2.5.0 (build 0951122)

Framework Version

2.5.0

Node.js Version

14.18.2

OS

macOS

Language

Typescript

Language Version

4.5.4

Other information

No response

[bestickley]

I'm missing dataSource.createResolver({ ... }) for each query and mutation.

[github-actions]

⚠️COMMENT VISIBILITY WARNING⚠️

Comments on closed issues are hard for our team to see.
If you need more assistance, please either tag a team member or open a new issue that references this one.
If you wish to keep having a conversation with other community members under this issue feel free to do so.

[bestickley]

Hi @otaviomacedo, I've run into this issue again. Is it the intended behavior that I must call createResolver on the data source in addition to passing the data source into addQuery and addMutation? It seems repetitive to me. The docs here only show example with none data source. Thank you for your help!

[bestickley]

I think this issue has to do with sym-linking. When I'm developing the construct I'm creating (using npm link), I have to add the createResolver call for it to work. But after I publish it as a node module on NPM and then consume it, it works. I've observed this same behavior with Aspects before. Definitely needs to be fixed.

[bestickley]

See here for code: https://github.com/awslabs/green-boost/blob/c450aa748013a3ef1291ce9149d5cc8f52ef7727/packages/gboost-infra/src/user-management/createSchema.ts#L272

[thantos]

Also seeing this,

This just adds to the schema, doesn't actually add a resolver.

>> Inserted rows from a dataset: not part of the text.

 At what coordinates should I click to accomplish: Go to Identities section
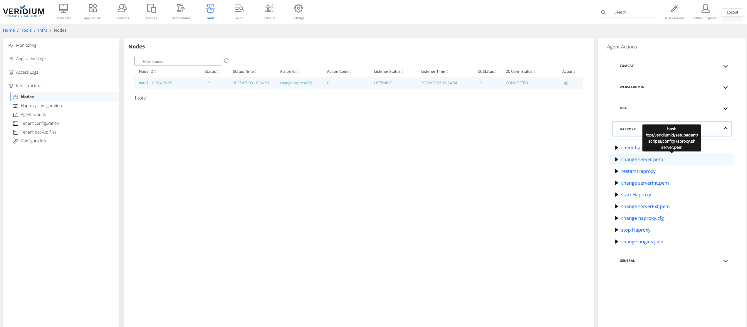pos(122,9)
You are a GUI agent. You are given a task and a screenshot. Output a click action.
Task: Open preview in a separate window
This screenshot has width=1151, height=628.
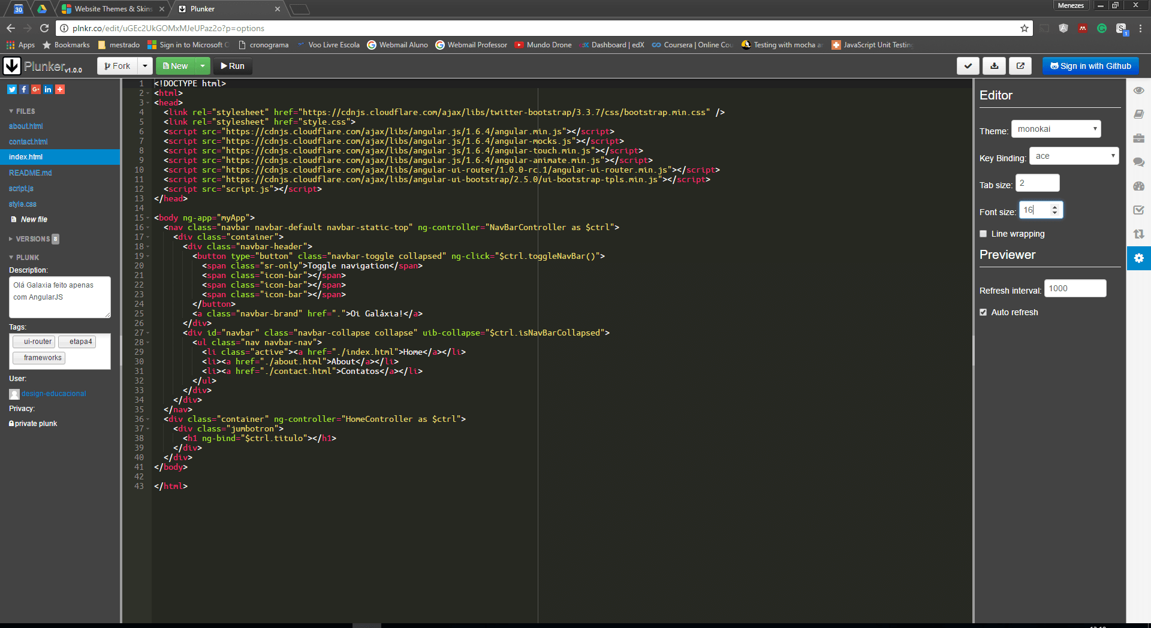tap(1020, 66)
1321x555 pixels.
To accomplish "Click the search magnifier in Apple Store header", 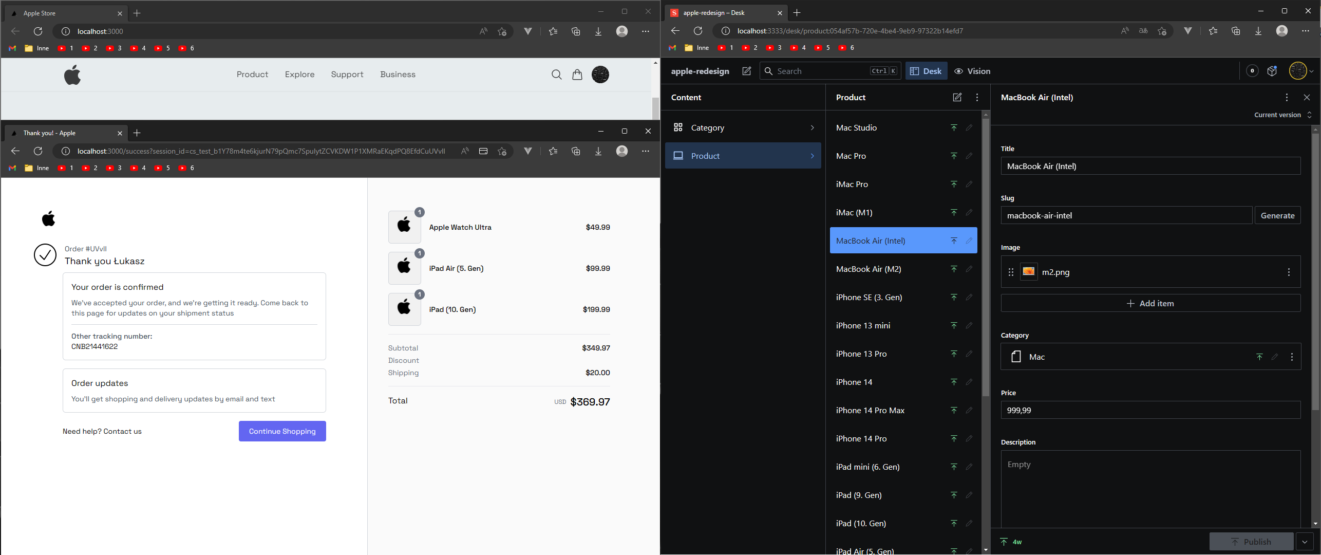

api.addQuery("hi", validResolverField)

This adds a resolver correctly, but not the schema

new appsync.Resolver(api, 'something', {
   api,
   ... // same props from validResolver field
})

[thantos]

Figured it out:

https://cs.github.com/aws/aws-cdk/blob/ca3920dbd588ebd9c68f17bfbf420713cf42790a/packages/@aws-cdk/aws-appsync/lib/schema-intermediate.ts#L174

If your linkd package and application package use different instances of @aws-cdk/aws-appsync-alpha the if (field instanceof ResolvableField) will fail and never generate the resolvers.

A quick fix was to run npm link --only=production [package name]

or force it

// @ts-ignore
!obj.resolvers && obj.generateResolver(api2, "hi3", field.fieldOptions);

Longer term would probably update ResolvableField to use a symbol.

[bestickley]

I think this PR: #19491 has resolved this issue. I've tested it out and it works for me. Closing.

[github-actions]

⚠️COMMENT VISIBILITY WARNING⚠️

Comments on closed issues are hard for our team to see.
If you need more assistance, please either tag a team member or open a new issue that references this one.
If you wish to keep having a conversation with other community members under this issue feel free to do so.

[thantos]

I doubt that change fixes the issue I was seeing. I've been working on 2.20 for a while.

The PR was pushed in 2.18. https://github.com/aws/aws-cdk/releases/tag/v2.18.0

We'll see if it comes back up.

[bestickley]

Oh interesting. Definitely open up another issue if you experience the issue again.